*** Opening of Records ***

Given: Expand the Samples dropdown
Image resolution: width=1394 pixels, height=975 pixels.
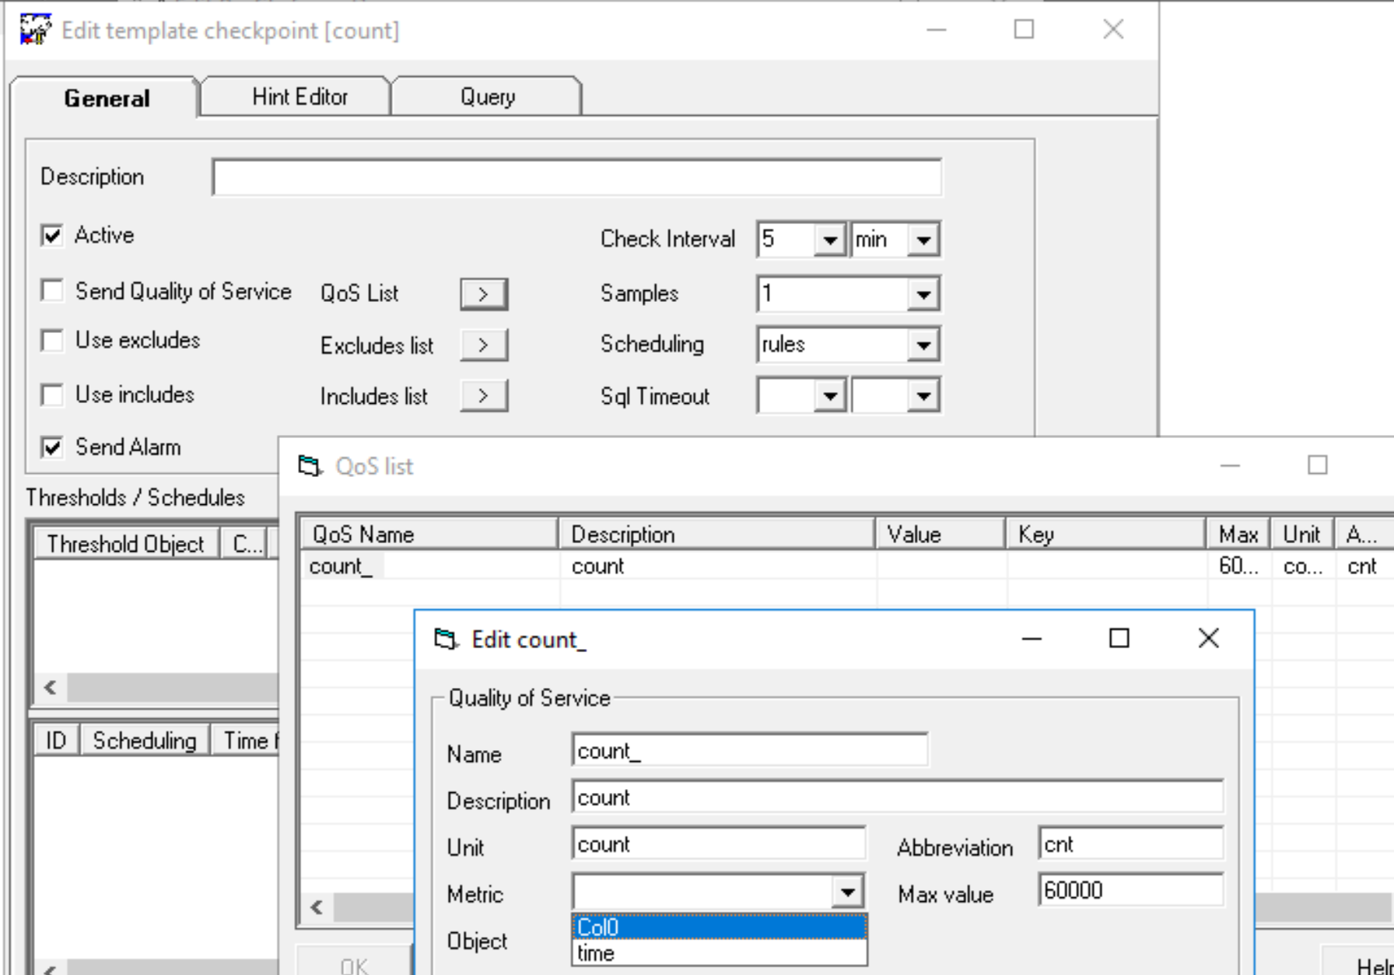Looking at the screenshot, I should pyautogui.click(x=923, y=294).
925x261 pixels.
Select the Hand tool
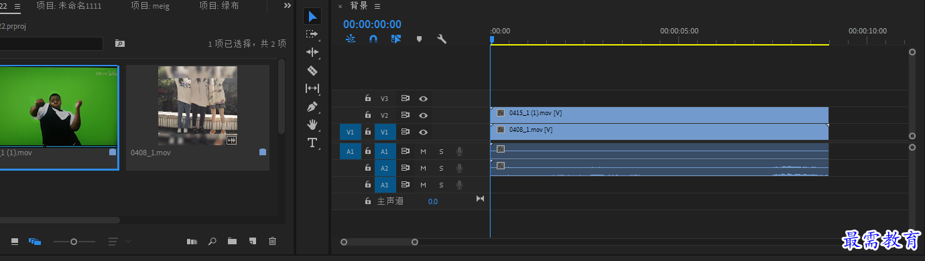pos(312,124)
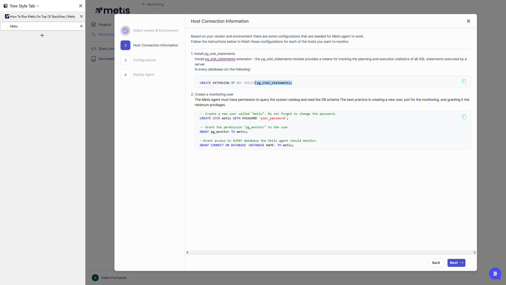Switch to the StackGres Metis tab
Image resolution: width=506 pixels, height=285 pixels.
[42, 16]
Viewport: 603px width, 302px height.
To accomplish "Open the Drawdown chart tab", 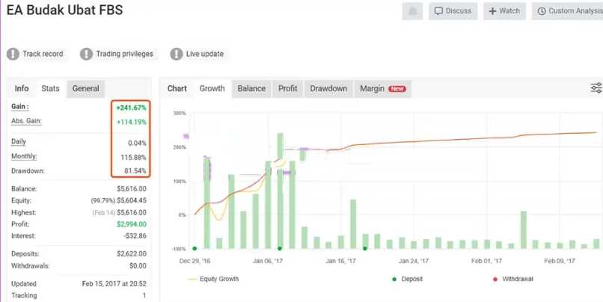I will click(x=328, y=88).
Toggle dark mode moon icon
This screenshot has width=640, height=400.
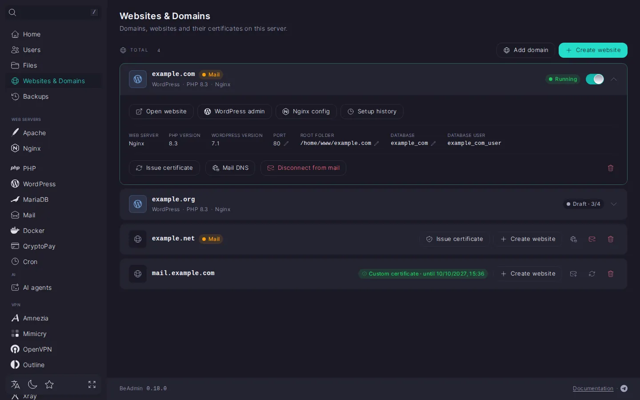point(32,384)
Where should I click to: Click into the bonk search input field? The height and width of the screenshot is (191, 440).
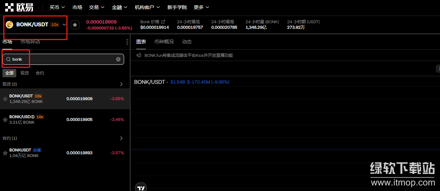click(x=62, y=59)
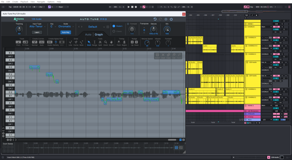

*** Close of Records ***

**What needs to be done:** Beginning with the line containing "Toggle dark mode moon icon" and ending with the last line of the data, output those lines exactly and nothing more. Omit every picture.

**Solution:**
Toggle dark mode moon icon
This screenshot has width=640, height=400.
point(32,384)
Where should I click to: Click into the bonk search input field? The height and width of the screenshot is (191, 440).
click(x=62, y=59)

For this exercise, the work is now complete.